Both one and the other “variety” are formed in the liver and are the transport form of the vitamin.

These metabolites are not active, however, their separate assessment is used to monitor the effectiveness of treatment, as well as when liver disease is suspected.

So, if you have already started taking vitamin D supplements, this format should be used as an analysis.


This short-lived form of vitamin D is formed in the kidneys from transport sources and is characterized by high biological activity (akin to hormones).

However, since this form is rather unstable and is 50% excreted from the blood after 4 hours, the analysis for 1,25-dihydrocholecalciferol is indicated only in the case of kidney disease, with suspicion of congenital disorders of calcium metabolism, and also with a weak response to treatment.


This form is also formed in the kidneys, but is used much less frequently for analysis. Most often, when there is suspicion of extrahepatic and extrarenal causes of impaired metabolism of vitamin D in the body.

The metabolite will tell you about the activity of the transformation of the vitamin and the rate of its destruction. And the purpose of such a study is shown only in conjunction with previous analyzes.

In addition, the 24,25-OH form is directly involved in the healing of fractures, so that its concentration analysis can also be used to diagnose the reasons for the low intensity of “bone recovery”.

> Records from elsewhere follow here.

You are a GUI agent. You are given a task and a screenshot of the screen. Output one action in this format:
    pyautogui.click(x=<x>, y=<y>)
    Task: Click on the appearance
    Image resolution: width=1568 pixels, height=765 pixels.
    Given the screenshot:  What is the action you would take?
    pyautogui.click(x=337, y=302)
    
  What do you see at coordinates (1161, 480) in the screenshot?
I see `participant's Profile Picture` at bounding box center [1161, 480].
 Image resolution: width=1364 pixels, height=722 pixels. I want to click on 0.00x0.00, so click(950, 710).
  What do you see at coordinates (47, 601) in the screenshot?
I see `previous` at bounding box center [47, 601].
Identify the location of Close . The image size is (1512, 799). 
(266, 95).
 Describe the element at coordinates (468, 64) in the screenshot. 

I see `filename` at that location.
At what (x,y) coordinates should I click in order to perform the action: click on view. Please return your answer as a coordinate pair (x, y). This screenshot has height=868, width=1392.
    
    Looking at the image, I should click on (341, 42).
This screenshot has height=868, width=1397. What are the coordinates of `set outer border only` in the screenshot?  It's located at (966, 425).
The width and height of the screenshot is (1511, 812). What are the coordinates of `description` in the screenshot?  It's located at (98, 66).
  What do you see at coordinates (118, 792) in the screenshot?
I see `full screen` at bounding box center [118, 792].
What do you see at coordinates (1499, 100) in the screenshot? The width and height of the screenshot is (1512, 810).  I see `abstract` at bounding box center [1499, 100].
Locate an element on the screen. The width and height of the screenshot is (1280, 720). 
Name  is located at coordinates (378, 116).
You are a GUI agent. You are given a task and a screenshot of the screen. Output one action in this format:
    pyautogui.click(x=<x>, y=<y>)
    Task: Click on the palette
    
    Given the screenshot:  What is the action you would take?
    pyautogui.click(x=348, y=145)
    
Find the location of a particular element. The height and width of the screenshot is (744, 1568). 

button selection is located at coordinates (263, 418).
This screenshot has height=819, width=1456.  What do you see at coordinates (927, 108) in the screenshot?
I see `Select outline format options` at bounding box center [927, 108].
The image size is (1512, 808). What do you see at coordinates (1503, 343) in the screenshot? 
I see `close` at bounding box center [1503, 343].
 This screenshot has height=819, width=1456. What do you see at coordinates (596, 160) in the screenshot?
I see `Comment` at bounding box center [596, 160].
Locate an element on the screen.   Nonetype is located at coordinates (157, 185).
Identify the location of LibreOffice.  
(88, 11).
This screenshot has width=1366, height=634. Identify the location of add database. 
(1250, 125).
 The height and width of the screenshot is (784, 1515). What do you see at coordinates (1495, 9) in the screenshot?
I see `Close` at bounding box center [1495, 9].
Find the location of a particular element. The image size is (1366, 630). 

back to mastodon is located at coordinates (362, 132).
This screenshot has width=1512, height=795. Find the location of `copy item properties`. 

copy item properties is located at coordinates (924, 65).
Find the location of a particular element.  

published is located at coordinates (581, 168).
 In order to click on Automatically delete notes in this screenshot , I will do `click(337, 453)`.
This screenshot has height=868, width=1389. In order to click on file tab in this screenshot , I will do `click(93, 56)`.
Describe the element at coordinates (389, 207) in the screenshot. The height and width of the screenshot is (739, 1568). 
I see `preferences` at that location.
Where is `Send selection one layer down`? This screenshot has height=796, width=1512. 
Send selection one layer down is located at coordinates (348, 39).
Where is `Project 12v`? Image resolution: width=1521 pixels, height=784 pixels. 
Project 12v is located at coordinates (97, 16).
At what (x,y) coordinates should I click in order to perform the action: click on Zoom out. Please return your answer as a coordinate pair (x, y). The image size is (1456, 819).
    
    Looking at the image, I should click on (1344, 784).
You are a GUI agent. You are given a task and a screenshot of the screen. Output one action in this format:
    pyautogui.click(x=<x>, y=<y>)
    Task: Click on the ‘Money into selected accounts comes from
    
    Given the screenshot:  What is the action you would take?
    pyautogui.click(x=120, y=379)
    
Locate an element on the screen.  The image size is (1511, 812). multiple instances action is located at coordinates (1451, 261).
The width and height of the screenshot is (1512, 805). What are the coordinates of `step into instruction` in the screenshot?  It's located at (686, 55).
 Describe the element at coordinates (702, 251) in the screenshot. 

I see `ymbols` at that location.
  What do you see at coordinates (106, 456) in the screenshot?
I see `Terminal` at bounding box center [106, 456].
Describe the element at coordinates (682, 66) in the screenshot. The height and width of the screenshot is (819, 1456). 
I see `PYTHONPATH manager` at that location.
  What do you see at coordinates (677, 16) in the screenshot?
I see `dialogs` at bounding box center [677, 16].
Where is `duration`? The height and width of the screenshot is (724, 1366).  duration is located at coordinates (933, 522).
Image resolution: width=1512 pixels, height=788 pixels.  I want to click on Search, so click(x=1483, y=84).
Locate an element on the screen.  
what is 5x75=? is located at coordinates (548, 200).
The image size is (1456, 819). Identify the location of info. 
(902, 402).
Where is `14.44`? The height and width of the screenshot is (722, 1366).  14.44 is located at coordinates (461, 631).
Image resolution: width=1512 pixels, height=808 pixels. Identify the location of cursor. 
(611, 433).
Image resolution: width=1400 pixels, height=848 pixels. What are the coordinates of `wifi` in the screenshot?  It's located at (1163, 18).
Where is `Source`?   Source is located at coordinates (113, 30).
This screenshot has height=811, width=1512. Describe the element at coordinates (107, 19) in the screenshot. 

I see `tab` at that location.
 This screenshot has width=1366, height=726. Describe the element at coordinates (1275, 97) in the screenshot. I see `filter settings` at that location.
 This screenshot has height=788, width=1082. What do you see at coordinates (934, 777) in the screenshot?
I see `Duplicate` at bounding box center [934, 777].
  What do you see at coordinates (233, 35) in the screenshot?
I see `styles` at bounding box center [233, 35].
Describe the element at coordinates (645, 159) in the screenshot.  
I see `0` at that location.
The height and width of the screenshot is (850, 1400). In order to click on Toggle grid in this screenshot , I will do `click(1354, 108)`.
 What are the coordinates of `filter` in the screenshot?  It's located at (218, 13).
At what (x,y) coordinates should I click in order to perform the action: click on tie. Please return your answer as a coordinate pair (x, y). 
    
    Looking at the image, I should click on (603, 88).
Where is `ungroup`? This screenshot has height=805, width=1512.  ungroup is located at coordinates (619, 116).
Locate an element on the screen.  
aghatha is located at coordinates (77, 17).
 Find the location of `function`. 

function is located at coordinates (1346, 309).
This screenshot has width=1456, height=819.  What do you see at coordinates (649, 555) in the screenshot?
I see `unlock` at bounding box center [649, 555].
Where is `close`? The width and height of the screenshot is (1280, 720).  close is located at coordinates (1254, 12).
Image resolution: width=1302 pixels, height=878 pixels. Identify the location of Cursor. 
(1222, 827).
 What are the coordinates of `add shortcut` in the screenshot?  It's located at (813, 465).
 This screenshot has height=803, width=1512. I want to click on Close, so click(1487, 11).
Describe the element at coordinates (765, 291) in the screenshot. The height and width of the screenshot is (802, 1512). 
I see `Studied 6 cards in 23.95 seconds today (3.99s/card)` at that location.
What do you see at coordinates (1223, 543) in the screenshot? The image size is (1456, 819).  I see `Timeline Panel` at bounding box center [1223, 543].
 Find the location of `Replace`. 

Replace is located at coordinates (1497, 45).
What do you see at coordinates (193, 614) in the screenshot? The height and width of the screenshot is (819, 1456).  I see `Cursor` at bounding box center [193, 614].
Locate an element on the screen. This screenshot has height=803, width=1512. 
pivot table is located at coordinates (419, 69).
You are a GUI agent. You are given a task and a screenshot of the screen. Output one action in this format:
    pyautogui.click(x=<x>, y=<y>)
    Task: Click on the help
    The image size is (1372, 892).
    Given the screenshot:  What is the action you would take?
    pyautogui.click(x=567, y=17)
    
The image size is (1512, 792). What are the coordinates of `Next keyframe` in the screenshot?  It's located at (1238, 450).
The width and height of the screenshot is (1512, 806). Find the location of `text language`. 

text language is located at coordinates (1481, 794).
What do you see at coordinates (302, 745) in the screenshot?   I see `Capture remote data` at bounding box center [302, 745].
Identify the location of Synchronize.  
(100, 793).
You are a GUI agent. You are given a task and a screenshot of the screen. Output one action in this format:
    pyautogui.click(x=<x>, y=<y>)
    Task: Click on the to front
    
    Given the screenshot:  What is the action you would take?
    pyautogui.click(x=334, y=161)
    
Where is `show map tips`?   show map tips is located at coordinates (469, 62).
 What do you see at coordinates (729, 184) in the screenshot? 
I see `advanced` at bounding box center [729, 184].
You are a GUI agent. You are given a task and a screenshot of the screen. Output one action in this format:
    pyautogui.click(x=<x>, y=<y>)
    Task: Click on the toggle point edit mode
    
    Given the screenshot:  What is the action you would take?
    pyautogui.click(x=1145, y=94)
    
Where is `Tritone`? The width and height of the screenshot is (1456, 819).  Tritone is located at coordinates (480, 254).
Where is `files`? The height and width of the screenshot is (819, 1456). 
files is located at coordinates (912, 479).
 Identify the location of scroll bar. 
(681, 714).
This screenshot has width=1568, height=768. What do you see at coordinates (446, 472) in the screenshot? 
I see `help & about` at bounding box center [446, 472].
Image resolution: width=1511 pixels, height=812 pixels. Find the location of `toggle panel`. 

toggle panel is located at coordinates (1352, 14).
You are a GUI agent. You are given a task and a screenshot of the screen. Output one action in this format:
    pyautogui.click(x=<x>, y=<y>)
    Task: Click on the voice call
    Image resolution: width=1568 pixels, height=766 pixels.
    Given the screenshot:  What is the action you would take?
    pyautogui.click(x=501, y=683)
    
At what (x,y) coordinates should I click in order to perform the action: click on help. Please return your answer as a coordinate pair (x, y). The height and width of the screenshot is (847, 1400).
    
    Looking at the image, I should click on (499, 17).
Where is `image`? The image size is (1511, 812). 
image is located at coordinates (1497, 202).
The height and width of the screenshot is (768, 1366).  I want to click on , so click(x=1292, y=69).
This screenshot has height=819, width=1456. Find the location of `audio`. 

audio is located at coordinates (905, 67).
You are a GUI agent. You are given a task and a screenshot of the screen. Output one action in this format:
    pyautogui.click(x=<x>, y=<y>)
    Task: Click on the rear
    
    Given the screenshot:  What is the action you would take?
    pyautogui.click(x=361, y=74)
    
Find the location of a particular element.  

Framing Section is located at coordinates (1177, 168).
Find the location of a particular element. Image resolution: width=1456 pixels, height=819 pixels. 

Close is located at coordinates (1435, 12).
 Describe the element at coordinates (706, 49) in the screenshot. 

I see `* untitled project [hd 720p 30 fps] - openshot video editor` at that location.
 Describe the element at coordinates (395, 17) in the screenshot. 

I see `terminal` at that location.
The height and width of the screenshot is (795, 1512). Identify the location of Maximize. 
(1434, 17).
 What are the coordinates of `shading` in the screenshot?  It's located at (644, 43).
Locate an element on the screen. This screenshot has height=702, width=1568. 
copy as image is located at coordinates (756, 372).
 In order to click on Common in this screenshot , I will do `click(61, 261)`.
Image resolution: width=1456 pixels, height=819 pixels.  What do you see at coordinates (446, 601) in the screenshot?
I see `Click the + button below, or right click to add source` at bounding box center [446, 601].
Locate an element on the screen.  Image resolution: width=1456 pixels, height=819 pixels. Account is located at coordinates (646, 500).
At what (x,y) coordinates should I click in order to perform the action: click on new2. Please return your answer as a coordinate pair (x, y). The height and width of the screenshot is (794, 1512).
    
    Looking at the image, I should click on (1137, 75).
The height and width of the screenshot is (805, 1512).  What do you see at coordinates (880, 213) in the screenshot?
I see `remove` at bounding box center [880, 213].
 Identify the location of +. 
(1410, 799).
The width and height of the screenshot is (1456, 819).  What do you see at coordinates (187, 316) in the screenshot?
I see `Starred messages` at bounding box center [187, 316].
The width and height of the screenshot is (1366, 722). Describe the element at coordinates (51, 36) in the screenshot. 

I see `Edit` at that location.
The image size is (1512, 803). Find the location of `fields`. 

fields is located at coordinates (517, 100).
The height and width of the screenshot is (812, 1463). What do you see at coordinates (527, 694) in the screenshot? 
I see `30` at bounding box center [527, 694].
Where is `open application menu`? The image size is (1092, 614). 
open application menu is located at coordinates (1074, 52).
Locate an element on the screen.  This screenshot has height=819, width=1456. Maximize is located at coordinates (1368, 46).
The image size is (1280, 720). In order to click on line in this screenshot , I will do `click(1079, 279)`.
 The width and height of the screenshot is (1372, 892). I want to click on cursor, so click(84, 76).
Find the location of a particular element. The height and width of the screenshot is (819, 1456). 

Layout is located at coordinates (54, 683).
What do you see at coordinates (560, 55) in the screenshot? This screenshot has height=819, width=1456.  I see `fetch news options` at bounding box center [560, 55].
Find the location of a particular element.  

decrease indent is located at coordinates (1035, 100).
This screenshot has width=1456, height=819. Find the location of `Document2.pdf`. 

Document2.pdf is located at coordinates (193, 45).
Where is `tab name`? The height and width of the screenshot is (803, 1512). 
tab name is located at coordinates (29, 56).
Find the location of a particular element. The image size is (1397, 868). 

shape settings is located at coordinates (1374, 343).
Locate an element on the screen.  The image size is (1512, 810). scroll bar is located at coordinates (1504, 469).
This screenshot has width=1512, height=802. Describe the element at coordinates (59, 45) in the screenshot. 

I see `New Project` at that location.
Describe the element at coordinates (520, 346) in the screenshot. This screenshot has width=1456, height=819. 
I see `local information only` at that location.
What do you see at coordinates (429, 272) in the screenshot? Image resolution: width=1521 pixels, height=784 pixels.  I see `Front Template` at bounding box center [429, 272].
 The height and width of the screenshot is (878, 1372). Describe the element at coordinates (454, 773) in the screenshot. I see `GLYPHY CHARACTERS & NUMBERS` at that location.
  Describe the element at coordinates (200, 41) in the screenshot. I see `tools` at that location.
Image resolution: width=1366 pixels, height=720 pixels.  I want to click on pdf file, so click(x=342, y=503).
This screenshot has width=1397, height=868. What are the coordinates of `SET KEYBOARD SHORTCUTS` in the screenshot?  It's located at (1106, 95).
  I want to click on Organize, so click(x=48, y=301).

Thus, the metabolism of vitamin D in the body is quite complex and depends on a number of factors.

And, for example, with a decrease in 25-OH-cholecalciferol, the level of its active 1.25-form can remain normal. And an increase in the same 25-OH-vitamin D3 may never lead to clinical improvement.

So, the analysis for vitamin D is best taken in a “complex” format, which allows not only to evaluate literally every stage of transformation, but also, if abnormalities are detected, to assess at what level (insufficient intake, transformation in the liver, kidneys, delivery to cells or excessive destruction) a failure has occurred.